USA Today, CNN, the internet summarize for the average citizen, at a glance, over breakfast, every significant event on the planet, and if there are active astronauts, off the planet as well. We know more immediately about our world, its weather, financial markets, wars, scandals and disasters, its winners and losers, than our 19th Century counterparts might have learned in a lifetime.
“The Red Sox have the best record in baseball – the Celtics win game 3 against Detroit, the lowest score in NBA playoff history – Paraguay upsets Argentina in soccer – West Indian cricketers trounce New Zealand – Hanssen gets life without parole – the Dow Jones slumps under 10,000 – a London train crash kills 6 – a Nobel Laureate dies – Spiderman breaks all box office records – Osama bin Laden believed hiding in Pakistan – John Ashcroft touted as presidential timber if George W. is reelected – Bill Clinton rumored to have been offered fifty million dollars to do a talk show – college student admits to planting multiple pipe bombs – Mariah Carey back on tour – Ally McBeal cancelled.” Rush Limbaugh, Crossfire, Meet The Press. Information overload designed to offer all of us daily more data than a supercomputer can effectively process, let alone the average human being.

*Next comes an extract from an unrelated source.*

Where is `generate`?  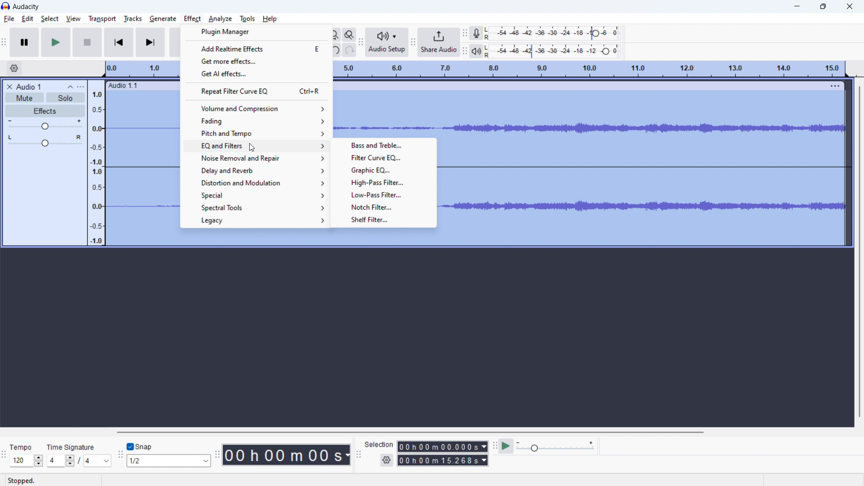
generate is located at coordinates (163, 20).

The technology and manpower required to produce this colossal volume of facts, analysis, and conflicting opinion is paid for almost entirely by corporate marketing budgets in the belief that our appetite for news will stimulate our interest in purchasing the goods and services that are promoted in print, on our web pages, and throughout visual media programming. Judging by the high cost of advertising on the nightly news, and the number of new news channels being offered by the cable providers, the strategy seems sound. People apparently want to know everything or at least be able to sound like they do.
Coping with the cost and consequences of crime and disaster in one’s home city is a daunting challenge, dealing with all noteworthy crimes and disasters everywhere creates enormous additional stress, which could be argued serves no useful purpose. Does it help to build a better life knowing the graphic particulars surrounding every drug related assassination in Colombia, every tribal massacre in Africa, every suicide bombing in the Middle East? Terror and destruction, war, famine, and pestilence dominate the headlines and virtually own the top story position in print and broadcast media throughout the free world.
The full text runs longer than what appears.